**WHAT THIS TASK INVOLVES:** Word for word, quote the lines from the one containing "The height and" to the end of the entries below, including both. Leave pictures out.

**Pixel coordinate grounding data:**
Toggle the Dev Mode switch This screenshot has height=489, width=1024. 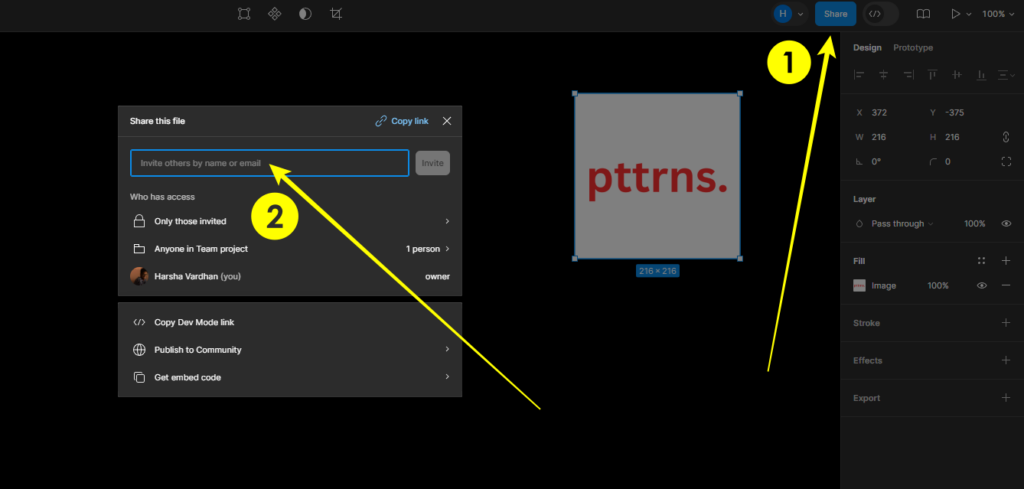pos(879,14)
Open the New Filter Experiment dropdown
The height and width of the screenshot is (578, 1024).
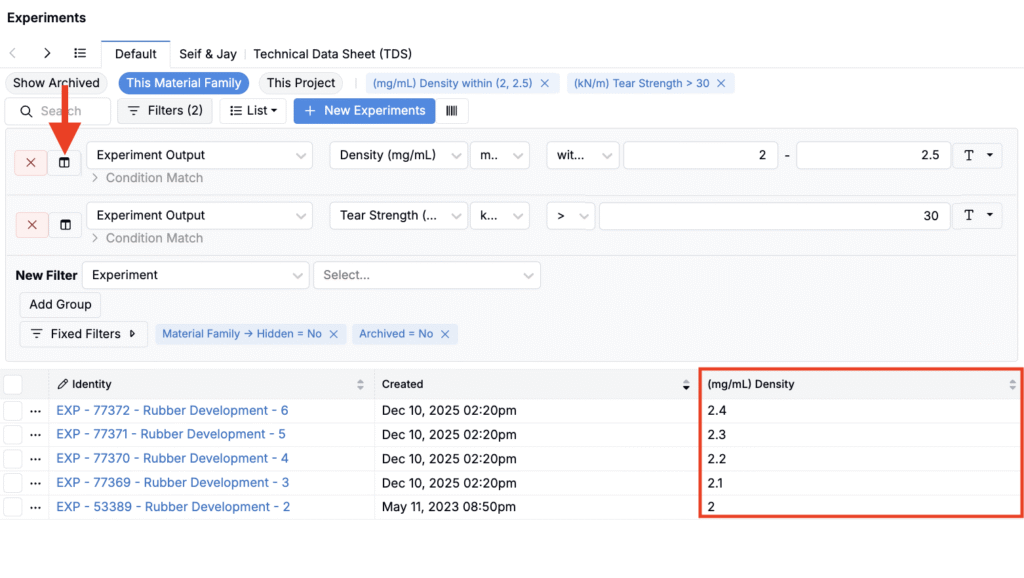click(195, 275)
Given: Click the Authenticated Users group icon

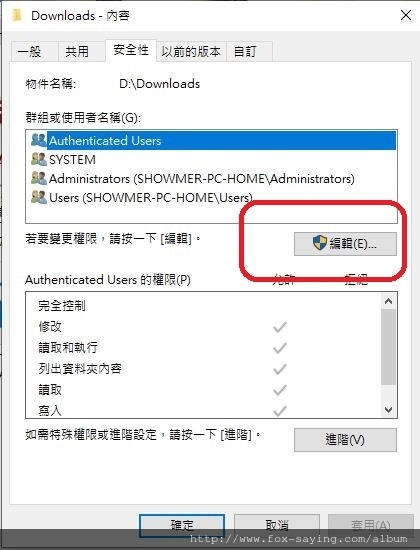Looking at the screenshot, I should (x=39, y=140).
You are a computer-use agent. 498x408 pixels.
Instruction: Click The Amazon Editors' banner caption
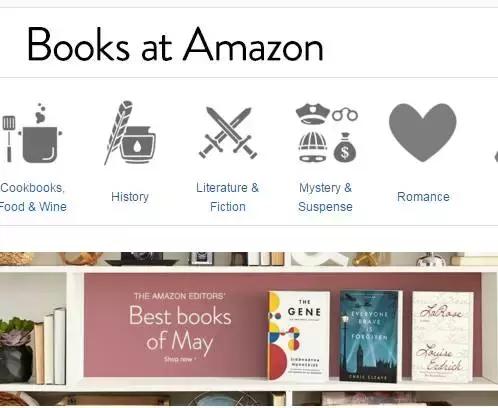tap(180, 296)
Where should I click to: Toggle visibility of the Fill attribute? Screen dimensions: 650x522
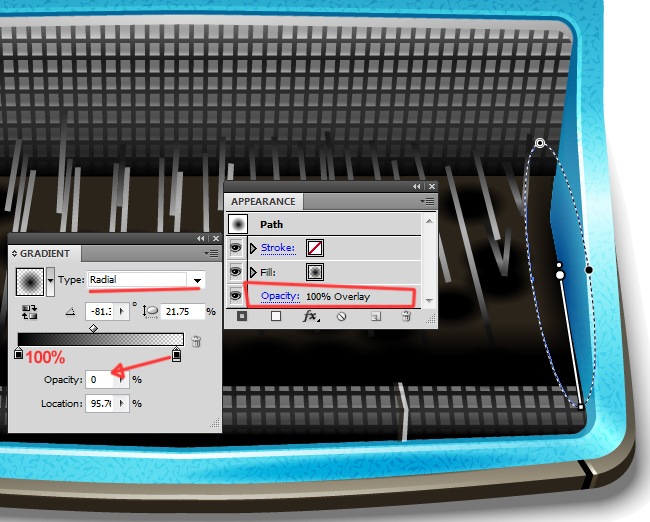tap(238, 271)
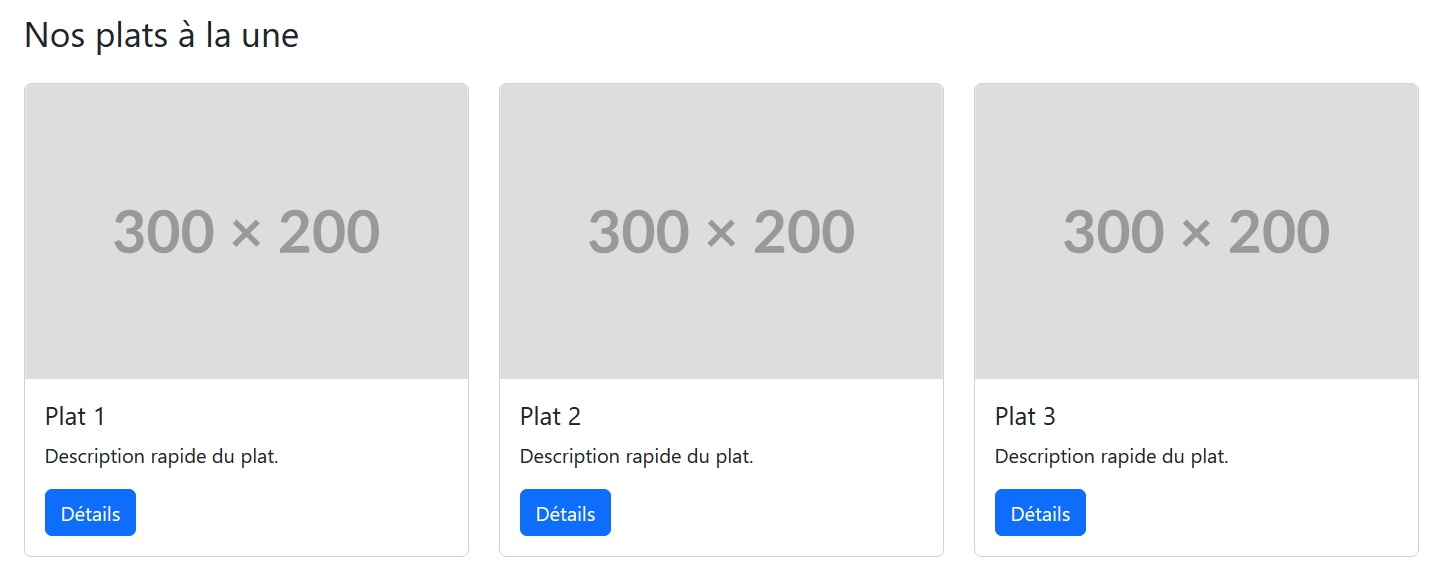Click the description text under Plat 1

click(161, 457)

**OUTPUT FOR THIS EXERCISE:**
The height and width of the screenshot is (578, 1024).
click(195, 275)
Given: Click the Authenticated Users group icon

Looking at the screenshot, I should (x=39, y=140).
You are a computer-use agent. 498x408 pixels.
Instruction: Click The Amazon Editors' banner caption
tap(180, 296)
Where should I click to: Toggle visibility of the Fill attribute? Screen dimensions: 650x522
tap(238, 271)
Click the description text under Plat 1

click(161, 457)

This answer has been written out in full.